As a test, i took about 1 gram of various monolithic capacitors from my second collection (1st is already dissolved, but outside in snow).

The first vial is a sample of the liquid (PdCl I assume) from them in AP.
The second vial is the PdDMG that I dropped out of the rest pf the liquid. There wasn't a lot of liquid, but there was a ton of precipitant... you guys werent kidding about that! (yes, I know DMG is best as an indicator, but I just wanted a little vial of it and it was just a test too). 

Im going to keep saving them for now. Just had the DMG from Steve and wanted to give it a shot 

The vial of the precip is after it settles for two days and then transfered to a smaller vial. Originally, it was 20x as 'fluffy'.


----------



## lazersteve (Mar 13, 2009)

Justin,

I'm happy to hear you received the DMG and MSDS safely.

Palladium testing with DMG is a breeze. DMG is also nice to 'clean up' a small sample that contains other precious metals in solution without the Pd interfering. Just add the DMG to a small sample, filter out the precipitate, and test the liquid for other PMs!

Steve


----------



## JustinNH (Mar 13, 2009)

Yes, thank you Steve 

When I first added the DMG to the solution, after I shook it for a second I set it down... the whole thing turned yellow. I was like "huh... nothing precipitated, it just turned colors... wait a second... the whole thing is precip!" haha

Definately an VERY effective test, since with 1 gram of monolithics, there couldnt have been very much palladium.

I wasnt even sure if the DMG had been dissolved in the water I used. I heated the water and shook it for a while but it looked like nothing dissolved. Guess it worked! I think the 1gram I bought will last for a long time. Thanks again,

----

On a side note, the precipitant has a very sweet smell to it. Obviously, im not all out smelling it but I couldnt help but notice. Is that common? 

Is it a certain gas beign released? it is only when the dmg solution is going into the ap solution... neither smell like that prior. 

Just curious


----------



## Oz (Mar 14, 2009)

Steve,

A very nice tidbit using DMG to “clean” a solution of Pd. I have used it for testing but for obvious reasons stayed away from using it for precipitating. Any idea as to how quantitatively it removes Pd from a mixed PGM solution?


----------



## Lou (Mar 14, 2009)

Very quantitatively.
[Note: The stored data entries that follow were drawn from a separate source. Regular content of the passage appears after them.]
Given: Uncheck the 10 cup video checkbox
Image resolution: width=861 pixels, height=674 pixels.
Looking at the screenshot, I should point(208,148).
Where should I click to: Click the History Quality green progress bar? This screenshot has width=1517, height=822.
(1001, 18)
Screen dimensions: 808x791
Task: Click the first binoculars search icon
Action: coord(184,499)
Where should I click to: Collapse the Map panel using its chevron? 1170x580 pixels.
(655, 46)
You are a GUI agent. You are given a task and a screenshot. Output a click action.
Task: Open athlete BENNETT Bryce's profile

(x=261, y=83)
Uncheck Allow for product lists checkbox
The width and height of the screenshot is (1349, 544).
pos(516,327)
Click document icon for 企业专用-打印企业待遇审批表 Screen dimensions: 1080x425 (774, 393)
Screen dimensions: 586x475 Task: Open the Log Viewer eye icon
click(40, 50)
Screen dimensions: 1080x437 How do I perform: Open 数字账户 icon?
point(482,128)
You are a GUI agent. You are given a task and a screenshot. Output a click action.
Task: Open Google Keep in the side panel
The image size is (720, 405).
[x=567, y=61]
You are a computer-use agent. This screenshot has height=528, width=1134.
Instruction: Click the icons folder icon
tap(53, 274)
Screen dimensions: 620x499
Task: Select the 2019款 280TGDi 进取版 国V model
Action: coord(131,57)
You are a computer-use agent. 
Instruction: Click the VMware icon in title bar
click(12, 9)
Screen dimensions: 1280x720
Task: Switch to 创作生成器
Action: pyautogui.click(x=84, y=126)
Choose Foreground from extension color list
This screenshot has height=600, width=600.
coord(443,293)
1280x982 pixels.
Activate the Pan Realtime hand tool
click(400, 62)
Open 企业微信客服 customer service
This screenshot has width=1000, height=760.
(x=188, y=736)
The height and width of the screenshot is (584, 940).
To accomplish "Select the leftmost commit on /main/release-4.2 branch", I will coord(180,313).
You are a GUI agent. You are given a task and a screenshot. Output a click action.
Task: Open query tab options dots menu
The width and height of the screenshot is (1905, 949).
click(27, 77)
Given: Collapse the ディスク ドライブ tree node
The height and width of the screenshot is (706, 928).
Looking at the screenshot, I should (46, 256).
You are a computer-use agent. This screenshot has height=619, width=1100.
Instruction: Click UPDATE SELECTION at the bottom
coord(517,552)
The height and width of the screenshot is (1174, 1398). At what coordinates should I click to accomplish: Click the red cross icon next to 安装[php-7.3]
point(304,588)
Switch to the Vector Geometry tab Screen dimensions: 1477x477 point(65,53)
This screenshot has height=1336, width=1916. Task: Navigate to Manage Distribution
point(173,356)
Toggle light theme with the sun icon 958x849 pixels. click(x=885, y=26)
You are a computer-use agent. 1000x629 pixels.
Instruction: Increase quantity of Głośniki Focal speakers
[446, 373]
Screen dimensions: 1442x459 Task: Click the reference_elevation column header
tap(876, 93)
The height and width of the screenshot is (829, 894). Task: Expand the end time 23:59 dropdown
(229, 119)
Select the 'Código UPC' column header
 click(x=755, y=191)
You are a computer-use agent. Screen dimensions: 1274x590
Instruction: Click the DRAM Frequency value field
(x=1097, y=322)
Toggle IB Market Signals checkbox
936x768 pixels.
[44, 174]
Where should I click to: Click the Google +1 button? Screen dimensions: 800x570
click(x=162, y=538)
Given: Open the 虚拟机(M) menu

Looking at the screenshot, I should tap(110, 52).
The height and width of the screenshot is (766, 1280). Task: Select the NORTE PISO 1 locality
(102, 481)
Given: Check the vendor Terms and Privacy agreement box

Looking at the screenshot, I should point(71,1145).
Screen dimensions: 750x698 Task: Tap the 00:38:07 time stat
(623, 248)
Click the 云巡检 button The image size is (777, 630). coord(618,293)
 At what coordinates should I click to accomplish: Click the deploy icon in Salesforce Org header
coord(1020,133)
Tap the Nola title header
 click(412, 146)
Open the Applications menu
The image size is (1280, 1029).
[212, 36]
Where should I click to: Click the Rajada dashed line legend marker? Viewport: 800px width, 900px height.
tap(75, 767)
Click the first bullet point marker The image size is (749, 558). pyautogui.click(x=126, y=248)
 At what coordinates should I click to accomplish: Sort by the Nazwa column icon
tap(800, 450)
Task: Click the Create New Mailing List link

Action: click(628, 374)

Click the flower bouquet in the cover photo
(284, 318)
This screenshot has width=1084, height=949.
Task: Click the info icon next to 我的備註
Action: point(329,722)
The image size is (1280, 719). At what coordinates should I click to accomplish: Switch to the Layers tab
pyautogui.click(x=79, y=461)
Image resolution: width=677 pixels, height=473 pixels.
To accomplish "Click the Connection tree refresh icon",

It is a great ligand for Pd.

It can also be used to get nickel out of the way as well.


I never noticed the sweet smell, but I'll confess most of the time I work with the stuff it's in the hood.


Lou


----------



## JustinNH (Mar 15, 2009)

Yeah, I do everything outside to avoid smelling things but I was in the garage moving the compacted PdDMG to a smaller vial to show people and noticed it. 

Its pretty strong smelling but not irritating at all is the ways SOx fo Cl is and smells kinda sweet... not bad at all... actually, almost smells like water color paints... if that makes any sense :?


----------